Suddenly I am very cold indeed. Shivering uncontrollably, as tears take over my face, I still don’t know why.
So, it turns out I am part of a highly trained secret corps of empaths, developed by the Genetic Weapons Initiative during Cold War III. When the new Administration and Congress were voted in after the Worldwide Peace Convention, they dismantled GWI as repugnant to the conscience. We were sold to a secret mercenary group for ad hoc assignments.
This is a lot to take in, and apparently the story gets weirder from there. Calinda, my new best friend, is also my old best friend and my biological twin, though several years younger than I. There was a mutiny against the mercenaries, a secret war between secret entities.
“Dorie, I know you wanted, needed so badly, to get away. I know you just wanted a peaceful retreat.” She hugs me as she speaks, holding off some of my terror as the visual memories run scatter-shot through my inner view. What could they possibly need from me? I am nothing but broken, hiding in self-imposed ignorance.
“You sleep,” she decides. “I’ll walk your dreams. It will all make sense when you awaken.”
I feel Calinda’s safe presence guiding me into the dream, the denied memory.
When you grow up in a vat, created as an advanced biology experiment, any semblance of family takes on great significance. Especially for empaths, who are forced into intimacy relentlessly, having the security of well-known, bonded, intimates can be crucial.

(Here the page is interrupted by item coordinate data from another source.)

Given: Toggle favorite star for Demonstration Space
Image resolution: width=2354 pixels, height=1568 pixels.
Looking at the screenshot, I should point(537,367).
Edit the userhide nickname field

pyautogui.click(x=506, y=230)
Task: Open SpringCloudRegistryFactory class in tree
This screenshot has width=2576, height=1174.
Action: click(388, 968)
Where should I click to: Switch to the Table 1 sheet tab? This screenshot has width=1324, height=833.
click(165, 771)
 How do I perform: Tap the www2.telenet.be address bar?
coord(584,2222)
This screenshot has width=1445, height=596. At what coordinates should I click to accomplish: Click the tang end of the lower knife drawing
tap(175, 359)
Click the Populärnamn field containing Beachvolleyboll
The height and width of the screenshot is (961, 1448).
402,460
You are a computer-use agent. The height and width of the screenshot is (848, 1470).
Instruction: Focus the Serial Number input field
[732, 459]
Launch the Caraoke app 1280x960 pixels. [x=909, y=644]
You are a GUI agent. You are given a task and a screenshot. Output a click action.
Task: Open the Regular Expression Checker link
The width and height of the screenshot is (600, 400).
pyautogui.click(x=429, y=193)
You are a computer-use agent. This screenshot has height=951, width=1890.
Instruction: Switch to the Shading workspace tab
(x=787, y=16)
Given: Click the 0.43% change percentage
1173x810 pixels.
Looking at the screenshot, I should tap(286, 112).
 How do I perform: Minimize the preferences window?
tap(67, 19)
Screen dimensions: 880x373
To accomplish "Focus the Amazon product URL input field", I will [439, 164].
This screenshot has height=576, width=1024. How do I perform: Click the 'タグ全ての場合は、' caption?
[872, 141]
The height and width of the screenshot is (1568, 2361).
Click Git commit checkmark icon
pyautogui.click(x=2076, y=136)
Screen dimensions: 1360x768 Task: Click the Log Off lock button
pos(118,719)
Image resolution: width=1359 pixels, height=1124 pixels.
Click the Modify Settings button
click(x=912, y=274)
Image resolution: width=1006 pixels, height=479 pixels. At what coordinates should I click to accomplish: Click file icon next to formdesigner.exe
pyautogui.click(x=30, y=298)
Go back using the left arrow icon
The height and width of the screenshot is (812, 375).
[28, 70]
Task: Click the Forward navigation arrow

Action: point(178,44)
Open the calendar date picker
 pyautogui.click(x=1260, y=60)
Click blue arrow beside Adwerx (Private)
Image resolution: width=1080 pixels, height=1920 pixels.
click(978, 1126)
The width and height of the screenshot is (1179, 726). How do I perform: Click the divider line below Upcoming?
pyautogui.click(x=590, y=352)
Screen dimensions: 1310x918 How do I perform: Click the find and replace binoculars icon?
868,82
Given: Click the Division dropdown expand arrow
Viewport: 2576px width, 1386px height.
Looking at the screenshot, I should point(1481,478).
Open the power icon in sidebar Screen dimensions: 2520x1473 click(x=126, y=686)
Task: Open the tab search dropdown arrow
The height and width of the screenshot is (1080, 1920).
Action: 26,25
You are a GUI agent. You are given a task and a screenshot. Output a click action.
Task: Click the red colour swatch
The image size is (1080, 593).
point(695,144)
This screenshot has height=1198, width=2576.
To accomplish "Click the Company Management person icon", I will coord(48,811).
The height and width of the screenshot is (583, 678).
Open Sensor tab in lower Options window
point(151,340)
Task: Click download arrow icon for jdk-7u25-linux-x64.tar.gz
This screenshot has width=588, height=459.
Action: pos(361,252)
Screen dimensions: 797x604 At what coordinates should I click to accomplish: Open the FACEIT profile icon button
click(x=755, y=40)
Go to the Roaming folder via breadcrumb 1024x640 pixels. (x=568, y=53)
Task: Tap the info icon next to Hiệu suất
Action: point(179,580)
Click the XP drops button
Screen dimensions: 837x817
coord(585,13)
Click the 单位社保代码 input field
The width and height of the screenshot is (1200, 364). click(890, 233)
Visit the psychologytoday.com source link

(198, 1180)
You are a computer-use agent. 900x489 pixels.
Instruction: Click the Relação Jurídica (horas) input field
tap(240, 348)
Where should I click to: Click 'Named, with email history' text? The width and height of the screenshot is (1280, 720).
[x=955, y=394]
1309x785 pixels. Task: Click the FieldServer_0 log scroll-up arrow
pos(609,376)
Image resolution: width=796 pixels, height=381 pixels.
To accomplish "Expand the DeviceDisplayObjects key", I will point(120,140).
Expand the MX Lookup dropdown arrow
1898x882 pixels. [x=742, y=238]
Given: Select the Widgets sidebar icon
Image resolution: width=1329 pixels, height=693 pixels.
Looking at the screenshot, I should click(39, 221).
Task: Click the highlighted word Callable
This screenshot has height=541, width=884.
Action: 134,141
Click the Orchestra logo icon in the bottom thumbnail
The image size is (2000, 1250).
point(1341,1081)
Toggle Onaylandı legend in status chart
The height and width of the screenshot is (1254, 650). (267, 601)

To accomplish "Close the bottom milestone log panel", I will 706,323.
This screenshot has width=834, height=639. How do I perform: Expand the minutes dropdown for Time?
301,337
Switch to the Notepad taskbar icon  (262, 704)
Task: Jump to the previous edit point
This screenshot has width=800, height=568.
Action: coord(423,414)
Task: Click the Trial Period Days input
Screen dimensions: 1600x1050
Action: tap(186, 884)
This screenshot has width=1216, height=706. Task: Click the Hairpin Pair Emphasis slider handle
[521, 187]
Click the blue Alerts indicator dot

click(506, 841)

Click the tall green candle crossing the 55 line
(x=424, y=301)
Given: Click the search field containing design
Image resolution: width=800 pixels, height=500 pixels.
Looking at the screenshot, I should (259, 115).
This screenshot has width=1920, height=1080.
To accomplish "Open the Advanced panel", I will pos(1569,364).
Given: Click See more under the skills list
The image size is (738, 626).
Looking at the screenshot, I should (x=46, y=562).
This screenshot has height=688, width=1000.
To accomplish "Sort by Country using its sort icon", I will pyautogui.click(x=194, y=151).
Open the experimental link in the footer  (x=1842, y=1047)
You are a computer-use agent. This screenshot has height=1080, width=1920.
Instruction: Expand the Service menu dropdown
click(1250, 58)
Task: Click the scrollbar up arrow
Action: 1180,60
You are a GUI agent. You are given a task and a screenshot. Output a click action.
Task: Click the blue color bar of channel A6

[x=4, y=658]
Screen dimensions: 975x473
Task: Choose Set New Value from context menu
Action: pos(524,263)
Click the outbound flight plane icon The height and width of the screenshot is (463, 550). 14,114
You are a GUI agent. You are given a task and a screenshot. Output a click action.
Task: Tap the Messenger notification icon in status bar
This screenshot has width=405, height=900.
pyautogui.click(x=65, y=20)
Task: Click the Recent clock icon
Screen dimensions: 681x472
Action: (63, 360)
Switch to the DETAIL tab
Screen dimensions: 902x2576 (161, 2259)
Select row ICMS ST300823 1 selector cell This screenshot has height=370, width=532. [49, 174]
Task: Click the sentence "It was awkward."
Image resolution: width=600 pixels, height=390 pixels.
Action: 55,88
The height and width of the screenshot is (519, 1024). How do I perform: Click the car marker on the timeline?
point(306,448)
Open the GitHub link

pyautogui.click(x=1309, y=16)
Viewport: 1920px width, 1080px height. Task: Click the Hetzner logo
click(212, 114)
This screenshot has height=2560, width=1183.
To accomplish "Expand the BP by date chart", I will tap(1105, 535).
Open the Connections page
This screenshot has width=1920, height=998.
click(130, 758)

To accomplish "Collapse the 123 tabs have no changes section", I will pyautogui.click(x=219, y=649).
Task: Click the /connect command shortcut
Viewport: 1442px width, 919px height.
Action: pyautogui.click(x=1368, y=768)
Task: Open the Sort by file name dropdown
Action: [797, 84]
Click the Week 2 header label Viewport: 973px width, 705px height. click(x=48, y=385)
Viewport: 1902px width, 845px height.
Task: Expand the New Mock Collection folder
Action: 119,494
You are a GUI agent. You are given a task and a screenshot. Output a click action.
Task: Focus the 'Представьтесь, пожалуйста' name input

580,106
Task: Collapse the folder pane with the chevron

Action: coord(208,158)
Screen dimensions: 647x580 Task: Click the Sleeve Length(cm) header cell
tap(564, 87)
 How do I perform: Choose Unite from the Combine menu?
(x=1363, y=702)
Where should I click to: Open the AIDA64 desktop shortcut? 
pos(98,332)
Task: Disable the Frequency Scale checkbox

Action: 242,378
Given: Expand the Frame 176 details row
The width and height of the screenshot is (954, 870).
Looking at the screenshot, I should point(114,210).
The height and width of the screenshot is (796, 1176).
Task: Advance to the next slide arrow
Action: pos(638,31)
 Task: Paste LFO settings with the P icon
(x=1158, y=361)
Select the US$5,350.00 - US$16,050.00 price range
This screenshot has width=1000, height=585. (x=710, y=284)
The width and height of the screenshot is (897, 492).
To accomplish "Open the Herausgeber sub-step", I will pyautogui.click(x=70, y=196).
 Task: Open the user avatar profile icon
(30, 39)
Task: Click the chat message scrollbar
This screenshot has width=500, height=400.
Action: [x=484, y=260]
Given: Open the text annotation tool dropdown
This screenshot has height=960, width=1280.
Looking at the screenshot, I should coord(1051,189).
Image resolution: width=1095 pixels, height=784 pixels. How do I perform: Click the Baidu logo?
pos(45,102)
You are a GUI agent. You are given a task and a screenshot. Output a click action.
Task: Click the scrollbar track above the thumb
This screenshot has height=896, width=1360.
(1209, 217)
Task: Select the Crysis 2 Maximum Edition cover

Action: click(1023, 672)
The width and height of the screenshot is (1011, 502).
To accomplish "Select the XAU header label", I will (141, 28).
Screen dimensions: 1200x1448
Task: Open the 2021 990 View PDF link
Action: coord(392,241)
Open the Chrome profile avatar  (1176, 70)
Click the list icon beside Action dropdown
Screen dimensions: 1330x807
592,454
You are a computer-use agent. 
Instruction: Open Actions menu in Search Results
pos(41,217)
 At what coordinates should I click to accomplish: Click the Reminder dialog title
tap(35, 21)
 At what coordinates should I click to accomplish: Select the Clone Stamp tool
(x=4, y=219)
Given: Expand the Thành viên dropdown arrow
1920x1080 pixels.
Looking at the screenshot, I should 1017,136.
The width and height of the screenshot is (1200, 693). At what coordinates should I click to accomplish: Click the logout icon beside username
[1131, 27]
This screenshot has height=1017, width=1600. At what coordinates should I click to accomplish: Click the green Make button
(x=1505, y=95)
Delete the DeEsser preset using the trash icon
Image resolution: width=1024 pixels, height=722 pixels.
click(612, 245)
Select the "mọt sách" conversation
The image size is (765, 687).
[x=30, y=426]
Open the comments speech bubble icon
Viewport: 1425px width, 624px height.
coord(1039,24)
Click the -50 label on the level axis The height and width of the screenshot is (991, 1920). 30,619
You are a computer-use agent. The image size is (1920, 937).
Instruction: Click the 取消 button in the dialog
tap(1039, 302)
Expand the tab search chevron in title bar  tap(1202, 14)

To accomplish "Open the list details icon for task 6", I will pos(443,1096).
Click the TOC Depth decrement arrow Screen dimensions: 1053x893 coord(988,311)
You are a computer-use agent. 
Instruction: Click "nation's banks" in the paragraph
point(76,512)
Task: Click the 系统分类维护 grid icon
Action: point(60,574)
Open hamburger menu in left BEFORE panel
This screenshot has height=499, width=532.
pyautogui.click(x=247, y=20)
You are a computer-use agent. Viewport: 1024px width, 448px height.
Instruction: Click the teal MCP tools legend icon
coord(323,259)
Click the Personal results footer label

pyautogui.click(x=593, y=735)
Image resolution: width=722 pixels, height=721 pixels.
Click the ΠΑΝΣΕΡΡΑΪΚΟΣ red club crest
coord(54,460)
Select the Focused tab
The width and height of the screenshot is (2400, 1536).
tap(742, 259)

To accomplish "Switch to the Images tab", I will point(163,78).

It was a small, efficient team: Reag, our revolutionary leader, his wife, Romy, Arden, his bio-twin, and me, his oldest friend. We had learned that the GWI labs were still in secret operation, churning out human weapons for the mercenary organization with which we were now at war. We were all linked in, both for strategy and emotional support.
Arden and Romy were in the main lab building, setting the explosive charges in the embryo and accelerated growth vat rooms. The kids in the vats, undergoing treatments to bring them to physical maturity in months rather than years, could feel our presence. They were helpless. There was no way we could save them and destroy GWI. That would take resources far beyond anything in our power.
Reag and I were in the communications tower, standing look-out while scanning and overriding the data stream to keep our actions from being monitored. Most of the lab’s operation was automated, especially during the scientists’ and technicians’ downtime.
We weren’t prepared for the silent screaming. The vat kids knew why we were there. Their energy, a massive panic surging outward, set off the explosives before Arden and Romy could escape. Noise, light, pain, hundreds of young bodies ripped apart, still silently screaming. Arden’s and Romy’s screams coming through even stronger, with poignant, tragic intimacy.